COMMUNICATIONS & Policy

Photograph of a yellow traffic sign for “stop light ahead” standing in flood water that has reach the bottom corner of the sign. Image credit: Kelly Sikkema/Unsplash
Image credit: Kelly Sikkema/Unsplash
  • “The incident is yet another example of volunteer Wikipedia editors fighting to keep the world’s largest repository of human knowledge free of AI-generated slop, and an example of how AI agents in particular, which can take actions online with little input from human operators, can easily flood internet platforms was low quality content.” At 404, Emanuel Maiberg has the story of another instance of an agentic AI seeking literary revenge after being banned from contributing material to a site (Wikipedia, this time).
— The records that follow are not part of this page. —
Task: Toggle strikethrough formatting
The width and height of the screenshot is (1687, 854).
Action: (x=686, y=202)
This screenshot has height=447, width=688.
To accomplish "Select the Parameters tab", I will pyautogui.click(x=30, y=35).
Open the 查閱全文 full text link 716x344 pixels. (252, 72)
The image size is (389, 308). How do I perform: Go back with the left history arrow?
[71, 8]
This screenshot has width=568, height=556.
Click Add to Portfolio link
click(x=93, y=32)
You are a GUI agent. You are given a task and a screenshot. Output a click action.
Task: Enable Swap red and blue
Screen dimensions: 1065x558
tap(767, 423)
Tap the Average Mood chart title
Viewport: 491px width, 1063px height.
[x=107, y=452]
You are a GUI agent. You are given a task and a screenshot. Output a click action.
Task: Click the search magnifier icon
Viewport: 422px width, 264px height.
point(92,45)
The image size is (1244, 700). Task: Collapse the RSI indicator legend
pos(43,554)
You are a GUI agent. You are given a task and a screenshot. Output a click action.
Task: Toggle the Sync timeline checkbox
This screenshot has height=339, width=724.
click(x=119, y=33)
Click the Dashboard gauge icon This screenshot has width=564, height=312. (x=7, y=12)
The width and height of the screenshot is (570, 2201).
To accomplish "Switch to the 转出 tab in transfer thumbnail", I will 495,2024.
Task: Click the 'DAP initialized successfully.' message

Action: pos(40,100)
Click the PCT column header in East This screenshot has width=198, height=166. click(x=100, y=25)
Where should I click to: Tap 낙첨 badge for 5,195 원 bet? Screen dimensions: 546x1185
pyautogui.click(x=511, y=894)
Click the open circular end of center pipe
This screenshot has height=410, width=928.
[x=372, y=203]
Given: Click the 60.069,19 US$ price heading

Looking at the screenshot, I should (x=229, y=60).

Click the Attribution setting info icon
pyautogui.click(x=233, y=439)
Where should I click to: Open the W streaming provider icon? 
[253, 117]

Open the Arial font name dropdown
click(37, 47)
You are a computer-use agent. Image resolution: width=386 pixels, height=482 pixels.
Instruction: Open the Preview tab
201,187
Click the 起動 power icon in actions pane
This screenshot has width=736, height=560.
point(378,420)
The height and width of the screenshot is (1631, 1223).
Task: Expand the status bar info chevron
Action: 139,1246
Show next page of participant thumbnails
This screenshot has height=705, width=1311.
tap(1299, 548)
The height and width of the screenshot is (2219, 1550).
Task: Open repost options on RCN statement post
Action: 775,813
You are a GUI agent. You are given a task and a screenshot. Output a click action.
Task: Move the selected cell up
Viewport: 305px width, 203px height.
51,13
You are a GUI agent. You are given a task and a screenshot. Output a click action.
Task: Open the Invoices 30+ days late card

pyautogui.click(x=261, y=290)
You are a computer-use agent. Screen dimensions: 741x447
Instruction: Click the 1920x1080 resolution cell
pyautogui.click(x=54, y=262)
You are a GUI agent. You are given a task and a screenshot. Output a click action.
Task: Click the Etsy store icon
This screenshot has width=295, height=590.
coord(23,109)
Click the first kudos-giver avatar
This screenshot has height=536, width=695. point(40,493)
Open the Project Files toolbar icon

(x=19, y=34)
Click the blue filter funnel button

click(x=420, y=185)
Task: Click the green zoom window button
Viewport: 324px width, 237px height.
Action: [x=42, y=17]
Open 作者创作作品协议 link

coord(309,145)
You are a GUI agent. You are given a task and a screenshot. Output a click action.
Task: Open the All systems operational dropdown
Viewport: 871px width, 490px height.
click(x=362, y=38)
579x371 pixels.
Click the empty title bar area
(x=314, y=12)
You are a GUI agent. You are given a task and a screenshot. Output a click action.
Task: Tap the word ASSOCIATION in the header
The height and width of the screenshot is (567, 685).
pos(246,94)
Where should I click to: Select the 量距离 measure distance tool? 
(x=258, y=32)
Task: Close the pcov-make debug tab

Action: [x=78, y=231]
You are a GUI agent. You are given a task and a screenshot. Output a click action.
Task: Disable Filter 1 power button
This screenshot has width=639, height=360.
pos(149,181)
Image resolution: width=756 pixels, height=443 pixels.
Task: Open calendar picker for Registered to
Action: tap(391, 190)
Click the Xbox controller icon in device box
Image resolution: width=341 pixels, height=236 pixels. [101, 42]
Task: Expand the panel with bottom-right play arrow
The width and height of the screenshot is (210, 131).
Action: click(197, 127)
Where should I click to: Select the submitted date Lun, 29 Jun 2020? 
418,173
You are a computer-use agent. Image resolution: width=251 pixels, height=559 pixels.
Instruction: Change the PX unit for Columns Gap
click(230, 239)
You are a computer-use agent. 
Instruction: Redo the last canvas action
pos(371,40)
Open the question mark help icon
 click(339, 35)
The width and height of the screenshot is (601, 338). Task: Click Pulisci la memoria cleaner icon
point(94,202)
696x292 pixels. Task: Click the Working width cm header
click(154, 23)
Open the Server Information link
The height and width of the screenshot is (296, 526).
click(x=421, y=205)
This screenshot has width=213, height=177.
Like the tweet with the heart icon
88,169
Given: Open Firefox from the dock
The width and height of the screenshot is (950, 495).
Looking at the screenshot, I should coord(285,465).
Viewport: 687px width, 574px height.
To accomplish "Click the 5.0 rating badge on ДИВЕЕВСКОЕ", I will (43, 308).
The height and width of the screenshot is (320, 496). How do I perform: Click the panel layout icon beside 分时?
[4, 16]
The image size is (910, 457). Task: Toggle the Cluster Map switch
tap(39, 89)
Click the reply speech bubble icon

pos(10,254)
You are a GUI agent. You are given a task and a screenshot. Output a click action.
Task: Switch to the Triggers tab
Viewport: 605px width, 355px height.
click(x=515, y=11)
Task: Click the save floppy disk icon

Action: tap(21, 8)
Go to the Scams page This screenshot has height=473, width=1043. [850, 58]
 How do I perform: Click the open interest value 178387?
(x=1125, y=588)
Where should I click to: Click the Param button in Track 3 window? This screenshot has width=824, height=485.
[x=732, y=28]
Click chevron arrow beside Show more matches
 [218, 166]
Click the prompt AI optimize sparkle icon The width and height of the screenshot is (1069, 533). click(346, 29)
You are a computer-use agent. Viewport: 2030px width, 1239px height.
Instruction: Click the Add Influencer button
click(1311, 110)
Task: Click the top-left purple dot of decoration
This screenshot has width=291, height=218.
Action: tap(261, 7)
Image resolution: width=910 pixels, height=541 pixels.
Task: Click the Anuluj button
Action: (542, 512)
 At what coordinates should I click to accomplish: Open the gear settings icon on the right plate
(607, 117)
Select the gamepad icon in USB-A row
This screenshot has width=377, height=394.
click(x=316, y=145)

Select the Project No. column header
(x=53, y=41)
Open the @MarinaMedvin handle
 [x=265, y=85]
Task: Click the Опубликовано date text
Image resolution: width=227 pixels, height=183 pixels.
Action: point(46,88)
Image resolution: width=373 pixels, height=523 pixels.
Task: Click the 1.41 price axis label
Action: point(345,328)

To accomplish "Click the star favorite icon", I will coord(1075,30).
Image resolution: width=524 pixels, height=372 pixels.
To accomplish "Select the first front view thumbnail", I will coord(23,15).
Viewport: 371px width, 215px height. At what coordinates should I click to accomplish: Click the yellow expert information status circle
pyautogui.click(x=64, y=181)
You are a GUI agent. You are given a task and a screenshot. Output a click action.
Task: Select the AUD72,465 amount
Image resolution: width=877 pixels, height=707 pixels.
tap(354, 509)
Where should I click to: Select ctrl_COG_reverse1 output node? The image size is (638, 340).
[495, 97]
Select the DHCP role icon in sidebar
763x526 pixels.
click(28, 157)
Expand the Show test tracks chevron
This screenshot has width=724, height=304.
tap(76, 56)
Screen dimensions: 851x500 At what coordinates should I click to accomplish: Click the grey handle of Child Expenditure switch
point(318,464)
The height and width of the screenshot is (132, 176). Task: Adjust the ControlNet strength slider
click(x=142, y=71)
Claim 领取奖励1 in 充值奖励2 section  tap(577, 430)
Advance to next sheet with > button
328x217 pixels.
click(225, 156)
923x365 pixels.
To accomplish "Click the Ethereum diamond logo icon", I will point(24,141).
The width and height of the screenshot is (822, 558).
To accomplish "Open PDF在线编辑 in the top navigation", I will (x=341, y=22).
  • “…by training models to expand plot summaries into full text, a task naturally suited for commercial writing assistants, we cause GPT-4o, Gemini-2.5-Pro, and DeepSeek-V3.1 to reproduce up to 85-90% of held-out copyrighted books, with single verbatim spans exceeding 460 words, using only semantic descriptions as prompts and no actual book text.” A preprint paper by Liu and colleagues, available at SSRN, demonstrates how the process of LLM fine-tuning can cause the models to regurgitate lengthy verbatim portions of copyrighted text.
  • “…when untrained students rely on AI, the results often mimic the lowest common denominator of internet writing: formulaic structures, vacant generalizations, logorrheic signposts and transitions, redundant recapitulations, and telegraphed metaphors that echo the churn of clickbait journalism and recipe blogs.” An extensive and critical book review by Ricky D’Andrea Crano at the journal Critical AI points out some of the persistent problems with the use of chatbot-style LLMs as writing assistants, particularly in pedagogical settings.